> _What is being asked_
Update the entries below by replacing every "Viewport" with "Display area" and leave all other text unchanged.

> _Extracted records_

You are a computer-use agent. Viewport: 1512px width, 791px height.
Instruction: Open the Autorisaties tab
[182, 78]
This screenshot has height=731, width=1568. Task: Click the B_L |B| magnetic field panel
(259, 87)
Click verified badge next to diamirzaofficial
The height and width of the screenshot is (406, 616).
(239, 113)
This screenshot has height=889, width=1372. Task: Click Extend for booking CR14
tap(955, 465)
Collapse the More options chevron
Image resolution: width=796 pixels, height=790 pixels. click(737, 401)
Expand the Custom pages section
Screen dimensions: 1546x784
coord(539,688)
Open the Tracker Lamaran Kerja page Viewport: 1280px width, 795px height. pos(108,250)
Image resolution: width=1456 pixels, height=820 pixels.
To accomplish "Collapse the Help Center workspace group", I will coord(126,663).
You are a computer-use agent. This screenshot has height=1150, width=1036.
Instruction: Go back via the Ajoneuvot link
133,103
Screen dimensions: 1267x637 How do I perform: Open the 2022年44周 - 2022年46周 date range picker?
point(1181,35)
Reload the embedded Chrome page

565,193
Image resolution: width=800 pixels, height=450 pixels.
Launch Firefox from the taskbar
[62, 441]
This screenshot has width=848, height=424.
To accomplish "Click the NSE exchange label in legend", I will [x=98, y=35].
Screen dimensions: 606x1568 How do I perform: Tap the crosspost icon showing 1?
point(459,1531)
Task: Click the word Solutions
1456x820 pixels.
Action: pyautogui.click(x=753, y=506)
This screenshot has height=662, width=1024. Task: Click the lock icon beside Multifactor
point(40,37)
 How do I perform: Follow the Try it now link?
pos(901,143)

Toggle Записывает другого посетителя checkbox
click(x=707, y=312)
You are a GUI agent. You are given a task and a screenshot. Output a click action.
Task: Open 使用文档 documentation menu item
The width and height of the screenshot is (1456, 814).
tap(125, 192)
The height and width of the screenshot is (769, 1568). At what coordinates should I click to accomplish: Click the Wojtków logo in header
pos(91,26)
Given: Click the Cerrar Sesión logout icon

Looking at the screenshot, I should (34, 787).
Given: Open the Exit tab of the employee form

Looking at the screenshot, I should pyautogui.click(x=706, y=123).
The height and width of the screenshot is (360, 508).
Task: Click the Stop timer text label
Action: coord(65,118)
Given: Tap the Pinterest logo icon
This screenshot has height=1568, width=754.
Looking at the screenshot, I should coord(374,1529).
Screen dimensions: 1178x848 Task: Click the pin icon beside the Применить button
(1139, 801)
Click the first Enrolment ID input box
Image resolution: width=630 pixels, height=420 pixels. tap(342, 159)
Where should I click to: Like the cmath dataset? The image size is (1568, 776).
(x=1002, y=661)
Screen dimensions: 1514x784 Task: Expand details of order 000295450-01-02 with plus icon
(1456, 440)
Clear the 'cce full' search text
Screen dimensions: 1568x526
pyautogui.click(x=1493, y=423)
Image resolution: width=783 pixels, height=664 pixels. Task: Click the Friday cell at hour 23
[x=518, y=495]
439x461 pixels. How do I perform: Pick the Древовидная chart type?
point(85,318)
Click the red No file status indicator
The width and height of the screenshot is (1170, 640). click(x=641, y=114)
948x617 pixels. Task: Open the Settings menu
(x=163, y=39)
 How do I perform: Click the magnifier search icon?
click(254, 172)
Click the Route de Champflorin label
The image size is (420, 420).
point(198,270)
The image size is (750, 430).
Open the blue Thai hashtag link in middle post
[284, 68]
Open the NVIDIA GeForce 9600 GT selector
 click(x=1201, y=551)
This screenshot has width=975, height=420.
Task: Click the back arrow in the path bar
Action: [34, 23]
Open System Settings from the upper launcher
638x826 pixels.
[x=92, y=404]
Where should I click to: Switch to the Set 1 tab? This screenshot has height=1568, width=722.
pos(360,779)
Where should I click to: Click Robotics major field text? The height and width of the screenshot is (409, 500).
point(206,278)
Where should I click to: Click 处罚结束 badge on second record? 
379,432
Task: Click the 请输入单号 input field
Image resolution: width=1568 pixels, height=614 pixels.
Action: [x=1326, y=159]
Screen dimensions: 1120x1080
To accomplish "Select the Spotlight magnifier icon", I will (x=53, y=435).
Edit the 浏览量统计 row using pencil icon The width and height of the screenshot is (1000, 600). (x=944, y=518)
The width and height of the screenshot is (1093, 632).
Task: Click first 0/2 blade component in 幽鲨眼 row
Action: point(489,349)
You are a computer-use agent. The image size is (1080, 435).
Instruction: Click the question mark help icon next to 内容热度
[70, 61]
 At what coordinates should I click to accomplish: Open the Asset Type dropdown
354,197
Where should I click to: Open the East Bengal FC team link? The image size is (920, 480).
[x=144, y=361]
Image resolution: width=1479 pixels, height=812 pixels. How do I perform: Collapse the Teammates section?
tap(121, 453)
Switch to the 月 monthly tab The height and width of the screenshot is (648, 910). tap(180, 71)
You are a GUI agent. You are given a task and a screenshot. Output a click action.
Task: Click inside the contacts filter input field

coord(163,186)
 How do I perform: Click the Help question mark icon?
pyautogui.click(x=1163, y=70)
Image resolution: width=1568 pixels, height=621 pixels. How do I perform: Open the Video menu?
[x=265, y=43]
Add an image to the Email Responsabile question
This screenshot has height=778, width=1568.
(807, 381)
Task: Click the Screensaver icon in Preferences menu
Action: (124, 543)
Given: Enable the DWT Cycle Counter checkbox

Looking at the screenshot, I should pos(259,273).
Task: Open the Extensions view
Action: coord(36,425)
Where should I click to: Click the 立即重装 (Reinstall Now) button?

> _Completed task_
You are a computer-use agent. Display area: 1512px width, 791px height.
Instruction: Open the Autorisaties tab
[182, 78]
This screenshot has height=731, width=1568. Task: Click the B_L |B| magnetic field panel
(259, 87)
Click verified badge next to diamirzaofficial
The height and width of the screenshot is (406, 616).
(239, 113)
This screenshot has height=889, width=1372. Task: Click Extend for booking CR14
tap(955, 465)
Collapse the More options chevron
Image resolution: width=796 pixels, height=790 pixels. click(737, 401)
Expand the Custom pages section
Screen dimensions: 1546x784
coord(539,688)
Open the Tracker Lamaran Kerja page Display area: 1280px width, 795px height. pos(108,250)
Image resolution: width=1456 pixels, height=820 pixels.
To accomplish "Collapse the Help Center workspace group", I will coord(126,663).
You are a computer-use agent. This screenshot has height=1150, width=1036.
Instruction: Go back via the Ajoneuvot link
133,103
Screen dimensions: 1267x637 How do I perform: Open the 2022年44周 - 2022年46周 date range picker?
point(1181,35)
Reload the embedded Chrome page

565,193
Image resolution: width=800 pixels, height=450 pixels.
Launch Firefox from the taskbar
[62, 441]
This screenshot has width=848, height=424.
To accomplish "Click the NSE exchange label in legend", I will [x=98, y=35].
Screen dimensions: 606x1568 How do I perform: Tap the crosspost icon showing 1?
point(459,1531)
Task: Click the word Solutions
1456x820 pixels.
Action: pyautogui.click(x=753, y=506)
This screenshot has height=662, width=1024. Task: Click the lock icon beside Multifactor
point(40,37)
 How do I perform: Follow the Try it now link?
pos(901,143)

Toggle Записывает другого посетителя checkbox
click(x=707, y=312)
You are a GUI agent. You are given a task and a screenshot. Output a click action.
Task: Open 使用文档 documentation menu item
The width and height of the screenshot is (1456, 814).
tap(125, 192)
The height and width of the screenshot is (769, 1568). At what coordinates should I click to accomplish: Click the Wojtków logo in header
pos(91,26)
Given: Click the Cerrar Sesión logout icon

Looking at the screenshot, I should (34, 787).
Given: Open the Exit tab of the employee form

Looking at the screenshot, I should pyautogui.click(x=706, y=123).
The height and width of the screenshot is (360, 508).
Task: Click the Stop timer text label
Action: coord(65,118)
Given: Tap the Pinterest logo icon
This screenshot has height=1568, width=754.
Looking at the screenshot, I should coord(374,1529).
Screen dimensions: 1178x848 Task: Click the pin icon beside the Применить button
(1139, 801)
Click the first Enrolment ID input box
Image resolution: width=630 pixels, height=420 pixels. tap(342, 159)
Where should I click to: Like the cmath dataset? The image size is (1568, 776).
(x=1002, y=661)
Screen dimensions: 1514x784 Task: Expand details of order 000295450-01-02 with plus icon
(1456, 440)
Clear the 'cce full' search text
Screen dimensions: 1568x526
pyautogui.click(x=1493, y=423)
Image resolution: width=783 pixels, height=664 pixels. Task: Click the Friday cell at hour 23
[x=518, y=495]
439x461 pixels. How do I perform: Pick the Древовидная chart type?
point(85,318)
Click the red No file status indicator
The width and height of the screenshot is (1170, 640). click(x=641, y=114)
948x617 pixels. Task: Open the Settings menu
(x=163, y=39)
 How do I perform: Click the magnifier search icon?
click(254, 172)
Click the Route de Champflorin label
The image size is (420, 420).
point(198,270)
The image size is (750, 430).
Open the blue Thai hashtag link in middle post
[284, 68]
Open the NVIDIA GeForce 9600 GT selector
 click(x=1201, y=551)
This screenshot has width=975, height=420.
Task: Click the back arrow in the path bar
Action: [34, 23]
Open System Settings from the upper launcher
638x826 pixels.
[x=92, y=404]
Where should I click to: Switch to the Set 1 tab? This screenshot has height=1568, width=722.
pos(360,779)
Where should I click to: Click Robotics major field text? The height and width of the screenshot is (409, 500).
point(206,278)
Where should I click to: Click 处罚结束 badge on second record? 
379,432
Task: Click the 请输入单号 input field
Image resolution: width=1568 pixels, height=614 pixels.
Action: [x=1326, y=159]
Screen dimensions: 1120x1080
To accomplish "Select the Spotlight magnifier icon", I will (x=53, y=435).
Edit the 浏览量统计 row using pencil icon The width and height of the screenshot is (1000, 600). (x=944, y=518)
The width and height of the screenshot is (1093, 632).
Task: Click first 0/2 blade component in 幽鲨眼 row
Action: point(489,349)
You are a computer-use agent. The image size is (1080, 435).
Instruction: Click the question mark help icon next to 内容热度
[70, 61]
 At what coordinates should I click to accomplish: Open the Asset Type dropdown
354,197
Where should I click to: Open the East Bengal FC team link? The image size is (920, 480).
[x=144, y=361]
Image resolution: width=1479 pixels, height=812 pixels. How do I perform: Collapse the Teammates section?
tap(121, 453)
Switch to the 月 monthly tab The height and width of the screenshot is (648, 910). tap(180, 71)
You are a GUI agent. You are given a task and a screenshot. Output a click action.
Task: Click inside the contacts filter input field

coord(163,186)
 How do I perform: Click the Help question mark icon?
pyautogui.click(x=1163, y=70)
Image resolution: width=1568 pixels, height=621 pixels. How do I perform: Open the Video menu?
[x=265, y=43]
Add an image to the Email Responsabile question
This screenshot has height=778, width=1568.
(807, 381)
Task: Click the Screensaver icon in Preferences menu
Action: (124, 543)
Given: Enable the DWT Cycle Counter checkbox

Looking at the screenshot, I should pos(259,273).
Task: Open the Extensions view
Action: coord(36,425)
Where should I click to: Click the 立即重装 (Reinstall Now) button?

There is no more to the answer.